___ Data to process

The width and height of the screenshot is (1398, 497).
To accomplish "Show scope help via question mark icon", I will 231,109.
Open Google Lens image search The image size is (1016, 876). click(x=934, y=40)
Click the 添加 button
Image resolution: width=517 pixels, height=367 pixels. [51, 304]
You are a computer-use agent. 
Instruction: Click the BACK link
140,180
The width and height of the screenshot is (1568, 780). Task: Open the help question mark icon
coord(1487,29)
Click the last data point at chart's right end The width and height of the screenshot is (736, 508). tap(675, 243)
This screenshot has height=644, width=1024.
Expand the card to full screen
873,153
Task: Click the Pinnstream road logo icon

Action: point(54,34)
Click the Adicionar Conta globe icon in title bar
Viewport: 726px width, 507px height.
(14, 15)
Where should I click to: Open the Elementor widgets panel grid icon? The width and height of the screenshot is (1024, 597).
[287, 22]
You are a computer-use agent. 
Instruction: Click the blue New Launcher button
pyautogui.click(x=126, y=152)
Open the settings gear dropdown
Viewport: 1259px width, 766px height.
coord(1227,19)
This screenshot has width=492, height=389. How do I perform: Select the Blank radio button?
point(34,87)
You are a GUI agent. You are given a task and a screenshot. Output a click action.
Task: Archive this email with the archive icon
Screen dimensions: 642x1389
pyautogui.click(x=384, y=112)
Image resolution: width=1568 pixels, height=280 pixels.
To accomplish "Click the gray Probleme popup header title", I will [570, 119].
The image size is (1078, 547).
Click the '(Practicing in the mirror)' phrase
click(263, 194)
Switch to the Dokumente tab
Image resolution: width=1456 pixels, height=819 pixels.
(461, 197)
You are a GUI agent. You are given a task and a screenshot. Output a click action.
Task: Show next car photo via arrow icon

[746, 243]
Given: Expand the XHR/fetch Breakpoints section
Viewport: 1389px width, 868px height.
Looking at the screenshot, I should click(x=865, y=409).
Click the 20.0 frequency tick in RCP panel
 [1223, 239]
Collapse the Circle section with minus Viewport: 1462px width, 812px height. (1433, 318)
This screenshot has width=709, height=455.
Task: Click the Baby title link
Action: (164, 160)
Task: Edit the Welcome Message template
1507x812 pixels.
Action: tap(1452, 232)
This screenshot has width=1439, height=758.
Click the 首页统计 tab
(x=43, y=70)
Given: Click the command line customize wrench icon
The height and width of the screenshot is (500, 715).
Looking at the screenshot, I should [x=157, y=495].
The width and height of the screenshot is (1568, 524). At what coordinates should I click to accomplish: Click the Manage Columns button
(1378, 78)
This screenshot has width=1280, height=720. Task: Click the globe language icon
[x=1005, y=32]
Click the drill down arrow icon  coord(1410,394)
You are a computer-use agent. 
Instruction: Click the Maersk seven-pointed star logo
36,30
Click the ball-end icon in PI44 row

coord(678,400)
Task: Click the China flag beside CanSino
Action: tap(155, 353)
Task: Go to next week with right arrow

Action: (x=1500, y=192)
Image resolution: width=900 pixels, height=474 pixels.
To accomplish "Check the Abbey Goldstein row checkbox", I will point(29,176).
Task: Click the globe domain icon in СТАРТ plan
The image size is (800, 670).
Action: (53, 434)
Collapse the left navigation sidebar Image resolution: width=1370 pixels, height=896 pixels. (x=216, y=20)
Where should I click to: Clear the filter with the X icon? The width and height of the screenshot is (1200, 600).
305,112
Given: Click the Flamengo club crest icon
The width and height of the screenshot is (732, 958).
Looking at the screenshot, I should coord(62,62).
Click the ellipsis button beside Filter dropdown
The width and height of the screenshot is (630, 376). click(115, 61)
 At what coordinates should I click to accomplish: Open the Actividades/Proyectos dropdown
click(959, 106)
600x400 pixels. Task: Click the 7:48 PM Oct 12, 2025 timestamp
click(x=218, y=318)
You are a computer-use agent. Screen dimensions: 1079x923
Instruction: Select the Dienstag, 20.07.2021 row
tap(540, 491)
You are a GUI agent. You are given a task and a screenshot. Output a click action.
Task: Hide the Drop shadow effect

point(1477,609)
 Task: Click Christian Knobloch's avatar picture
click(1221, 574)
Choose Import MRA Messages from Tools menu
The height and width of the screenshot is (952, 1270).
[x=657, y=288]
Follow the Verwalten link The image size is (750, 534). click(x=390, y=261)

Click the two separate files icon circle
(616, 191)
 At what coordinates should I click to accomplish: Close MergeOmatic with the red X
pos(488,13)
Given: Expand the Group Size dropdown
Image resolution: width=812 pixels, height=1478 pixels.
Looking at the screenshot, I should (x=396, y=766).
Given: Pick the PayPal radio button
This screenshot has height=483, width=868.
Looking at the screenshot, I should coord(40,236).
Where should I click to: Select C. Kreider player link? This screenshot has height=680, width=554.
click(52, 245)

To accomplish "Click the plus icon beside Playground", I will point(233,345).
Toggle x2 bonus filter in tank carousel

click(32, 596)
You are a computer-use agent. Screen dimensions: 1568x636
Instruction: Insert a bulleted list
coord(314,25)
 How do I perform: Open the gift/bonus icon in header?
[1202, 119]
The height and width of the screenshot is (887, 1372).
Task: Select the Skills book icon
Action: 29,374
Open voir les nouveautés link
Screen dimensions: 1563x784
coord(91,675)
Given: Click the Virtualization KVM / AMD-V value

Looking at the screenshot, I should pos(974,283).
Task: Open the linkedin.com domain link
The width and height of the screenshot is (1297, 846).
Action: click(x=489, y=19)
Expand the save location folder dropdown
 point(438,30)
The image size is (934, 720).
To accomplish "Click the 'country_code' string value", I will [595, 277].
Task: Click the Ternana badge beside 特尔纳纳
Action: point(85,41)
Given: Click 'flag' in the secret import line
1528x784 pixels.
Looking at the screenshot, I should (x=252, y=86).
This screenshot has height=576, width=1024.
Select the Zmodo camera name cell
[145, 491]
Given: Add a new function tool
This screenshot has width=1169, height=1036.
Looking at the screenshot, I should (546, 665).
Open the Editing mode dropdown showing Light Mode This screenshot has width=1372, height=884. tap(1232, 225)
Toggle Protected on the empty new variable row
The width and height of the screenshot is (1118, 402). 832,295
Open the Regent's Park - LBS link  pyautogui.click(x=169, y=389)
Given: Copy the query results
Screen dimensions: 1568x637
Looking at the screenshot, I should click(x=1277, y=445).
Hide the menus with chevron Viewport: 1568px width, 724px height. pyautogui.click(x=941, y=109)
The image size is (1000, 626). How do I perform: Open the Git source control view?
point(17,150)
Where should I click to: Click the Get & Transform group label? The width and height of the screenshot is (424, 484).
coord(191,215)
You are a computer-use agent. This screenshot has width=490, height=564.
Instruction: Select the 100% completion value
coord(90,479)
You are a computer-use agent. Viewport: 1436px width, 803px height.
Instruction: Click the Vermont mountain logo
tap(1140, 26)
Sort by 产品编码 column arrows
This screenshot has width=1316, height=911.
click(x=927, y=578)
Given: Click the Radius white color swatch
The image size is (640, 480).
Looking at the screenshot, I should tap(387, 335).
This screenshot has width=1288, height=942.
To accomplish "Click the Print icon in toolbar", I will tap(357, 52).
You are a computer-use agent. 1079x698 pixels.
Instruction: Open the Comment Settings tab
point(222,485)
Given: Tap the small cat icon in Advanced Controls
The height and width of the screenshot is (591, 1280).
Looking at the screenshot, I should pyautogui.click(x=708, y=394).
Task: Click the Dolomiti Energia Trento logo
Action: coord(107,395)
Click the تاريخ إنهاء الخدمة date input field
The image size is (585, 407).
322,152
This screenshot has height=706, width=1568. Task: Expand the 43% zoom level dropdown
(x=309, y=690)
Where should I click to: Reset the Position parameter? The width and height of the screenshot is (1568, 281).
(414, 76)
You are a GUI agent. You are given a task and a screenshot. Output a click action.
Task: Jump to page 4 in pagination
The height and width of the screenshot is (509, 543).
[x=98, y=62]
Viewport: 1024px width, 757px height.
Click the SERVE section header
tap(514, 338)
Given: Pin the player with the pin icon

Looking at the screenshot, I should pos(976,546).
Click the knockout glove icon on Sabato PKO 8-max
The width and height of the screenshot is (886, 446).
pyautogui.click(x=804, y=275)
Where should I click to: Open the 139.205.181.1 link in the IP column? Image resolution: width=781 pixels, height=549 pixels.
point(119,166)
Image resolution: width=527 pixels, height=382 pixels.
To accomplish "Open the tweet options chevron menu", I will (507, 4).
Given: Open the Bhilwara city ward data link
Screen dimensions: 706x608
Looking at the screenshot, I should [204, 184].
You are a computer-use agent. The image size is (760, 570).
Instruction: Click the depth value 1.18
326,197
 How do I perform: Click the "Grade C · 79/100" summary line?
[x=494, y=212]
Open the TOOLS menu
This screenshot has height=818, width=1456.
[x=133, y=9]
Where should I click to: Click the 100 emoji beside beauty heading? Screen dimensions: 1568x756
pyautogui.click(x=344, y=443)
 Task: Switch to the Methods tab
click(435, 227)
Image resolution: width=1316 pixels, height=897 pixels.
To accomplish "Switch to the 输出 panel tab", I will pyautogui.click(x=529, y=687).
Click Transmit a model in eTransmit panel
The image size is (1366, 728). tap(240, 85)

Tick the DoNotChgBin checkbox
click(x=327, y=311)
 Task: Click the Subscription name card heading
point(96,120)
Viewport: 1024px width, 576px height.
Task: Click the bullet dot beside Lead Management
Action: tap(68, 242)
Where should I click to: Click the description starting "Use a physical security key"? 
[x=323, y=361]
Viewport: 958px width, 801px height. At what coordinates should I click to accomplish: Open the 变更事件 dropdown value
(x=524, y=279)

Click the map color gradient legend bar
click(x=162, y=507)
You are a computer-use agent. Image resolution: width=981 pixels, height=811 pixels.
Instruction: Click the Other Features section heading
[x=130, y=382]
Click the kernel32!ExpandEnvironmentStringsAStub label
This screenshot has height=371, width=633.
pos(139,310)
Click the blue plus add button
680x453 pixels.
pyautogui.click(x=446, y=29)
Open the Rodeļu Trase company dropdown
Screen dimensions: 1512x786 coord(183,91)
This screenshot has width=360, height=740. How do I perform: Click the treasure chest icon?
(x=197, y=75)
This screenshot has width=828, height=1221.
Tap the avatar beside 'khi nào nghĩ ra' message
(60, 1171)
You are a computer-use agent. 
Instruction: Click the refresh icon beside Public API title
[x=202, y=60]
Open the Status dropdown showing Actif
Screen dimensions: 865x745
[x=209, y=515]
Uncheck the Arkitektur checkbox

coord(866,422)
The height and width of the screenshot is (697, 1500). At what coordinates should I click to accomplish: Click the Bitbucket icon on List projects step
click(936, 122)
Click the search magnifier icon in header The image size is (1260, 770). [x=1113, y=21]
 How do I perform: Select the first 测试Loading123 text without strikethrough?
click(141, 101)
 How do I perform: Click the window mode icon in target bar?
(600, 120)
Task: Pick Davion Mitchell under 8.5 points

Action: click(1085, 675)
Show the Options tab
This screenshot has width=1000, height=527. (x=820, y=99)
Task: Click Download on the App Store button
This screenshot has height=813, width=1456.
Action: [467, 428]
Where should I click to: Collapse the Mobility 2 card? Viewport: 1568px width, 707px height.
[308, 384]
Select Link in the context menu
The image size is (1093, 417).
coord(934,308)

______

[Task description]
Return the entries unchanged, from the first line through the line that contains "point(34,87)", including both ends.

[Task response]
The width and height of the screenshot is (1398, 497).
To accomplish "Show scope help via question mark icon", I will 231,109.
Open Google Lens image search The image size is (1016, 876). click(x=934, y=40)
Click the 添加 button
Image resolution: width=517 pixels, height=367 pixels. [51, 304]
You are a computer-use agent. 
Instruction: Click the BACK link
140,180
The width and height of the screenshot is (1568, 780). Task: Open the help question mark icon
coord(1487,29)
Click the last data point at chart's right end The width and height of the screenshot is (736, 508). tap(675, 243)
This screenshot has height=644, width=1024.
Expand the card to full screen
873,153
Task: Click the Pinnstream road logo icon

Action: point(54,34)
Click the Adicionar Conta globe icon in title bar
Viewport: 726px width, 507px height.
(14, 15)
Where should I click to: Open the Elementor widgets panel grid icon? The width and height of the screenshot is (1024, 597).
[287, 22]
You are a computer-use agent. 
Instruction: Click the blue New Launcher button
pyautogui.click(x=126, y=152)
Open the settings gear dropdown
Viewport: 1259px width, 766px height.
coord(1227,19)
This screenshot has width=492, height=389. How do I perform: Select the Blank radio button?
point(34,87)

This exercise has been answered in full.